Agent Provocateur isn't making itself look stupid with continuity excess, but it's more illiterate in its chosen medium. It's like a bicycle with square wheels. There's something pitiful about watching it go.
Incidentally I heard a rumour that Agent Provocateur was going to be an ongoing series until IDW killed it and then later started an ongoing series by different people. They're not Doctor Who fans, you see, and I'm guessing hadn't heard of Gary Russell when they commissioned him. On paper, he's quite a catch. DWM editor, Big Finish producer, BBC Wales script editor, author and so on. He'd even written comics before, but the problem is that he'd never done anything in this format. His only long-running gig had been writing half-page episodes for the Radio Times, with everything else being a handful of seven-page DWM episodes and eight forgettable pages for the 1992 Sarah-Jane Holiday Special.

++++++

Tasks to carry out>
**A.** In the Agent Provocateur review, what did Gary Russell write for the Radio Times?
**B.** Repeat the passage of the Agent Provocateur review between "Agent Provocateur isn't" and "watching it go.", inclusive.
The listing after this point comes from an unrelated source.

Material provided>

++++++

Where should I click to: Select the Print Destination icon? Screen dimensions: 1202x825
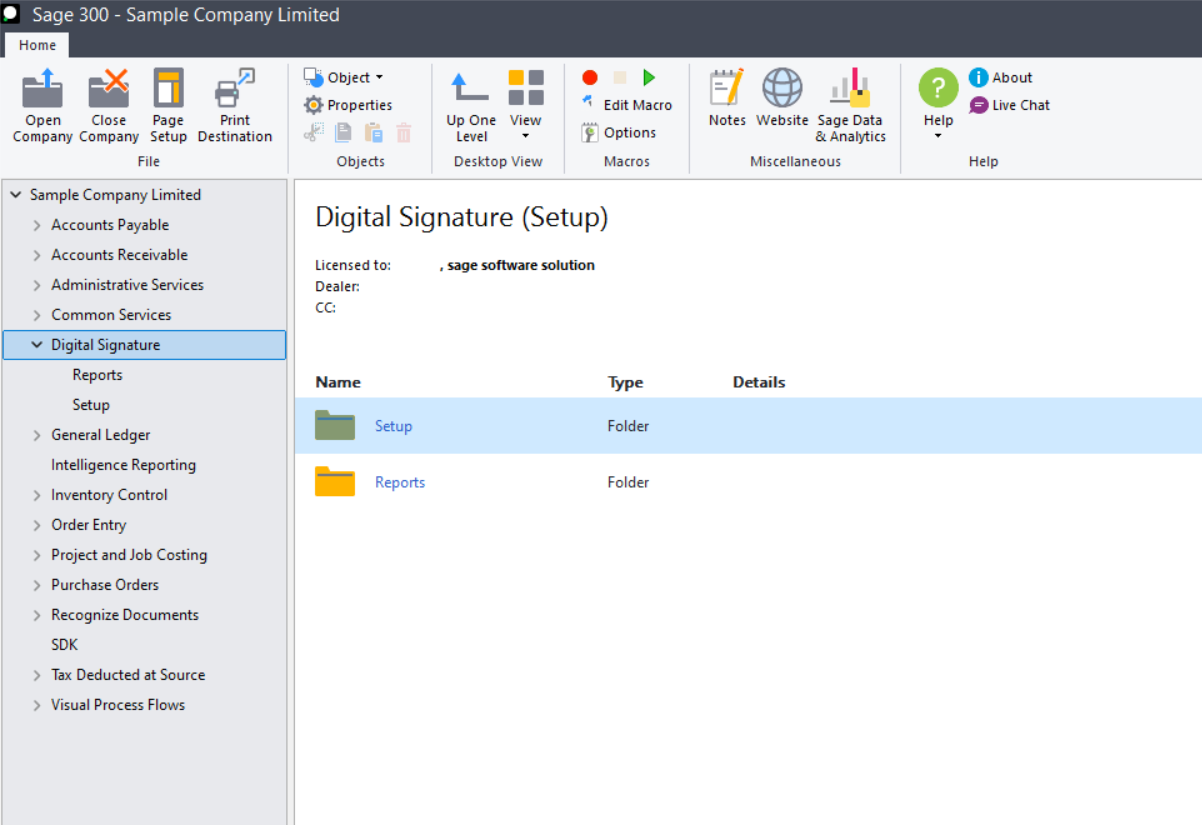coord(235,105)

++++++

Correct answers>
**A.** Half-page episodes.

**B.**
Agent Provocateur isn't making itself look stupid with continuity excess, but it's more illiterate in its chosen medium. It's like a bicycle with square wheels. There's something pitiful about watching it go.